**Input data**
.....
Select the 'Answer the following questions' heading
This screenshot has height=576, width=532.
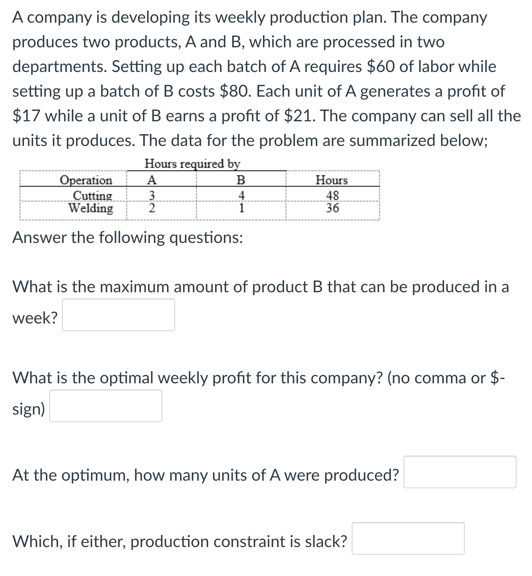(127, 238)
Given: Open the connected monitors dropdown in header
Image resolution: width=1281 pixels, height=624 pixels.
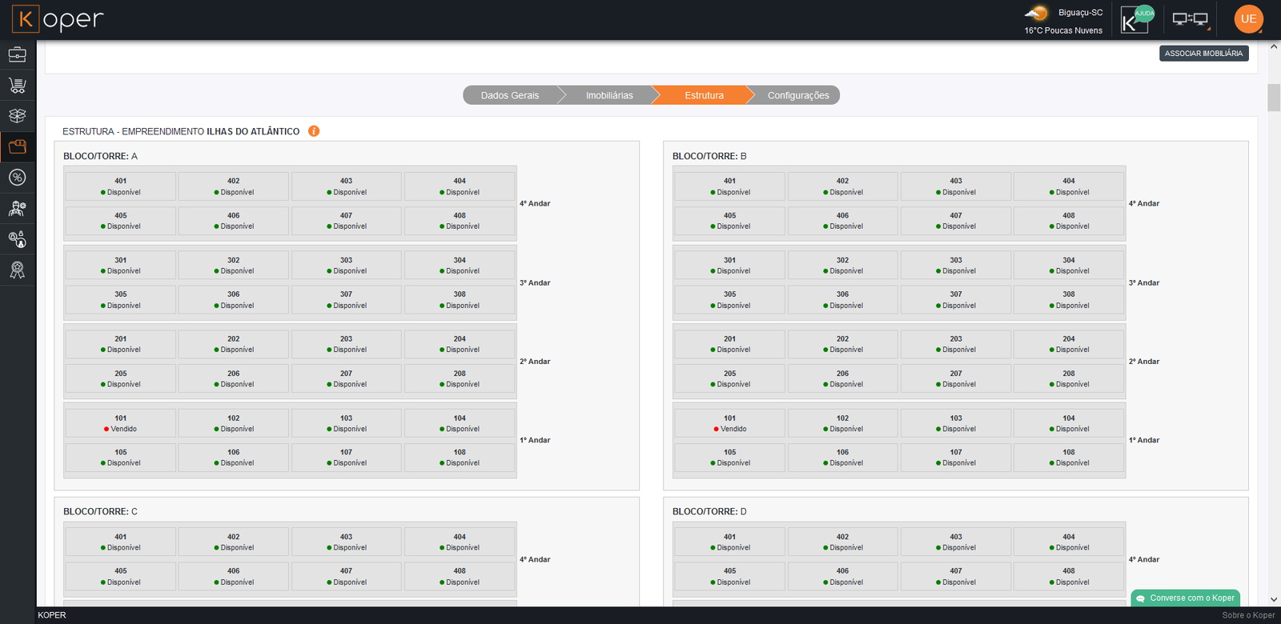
.....
**Activity**
Take the line that contains "This screenshot has height=576, width=532." and all lines after it to the end of the material above, and copy them verbatim without any images.

**Result for this exercise**
This screenshot has height=576, width=532.
(127, 238)
Given: Open the connected monitors dropdown in header
Image resolution: width=1281 pixels, height=624 pixels.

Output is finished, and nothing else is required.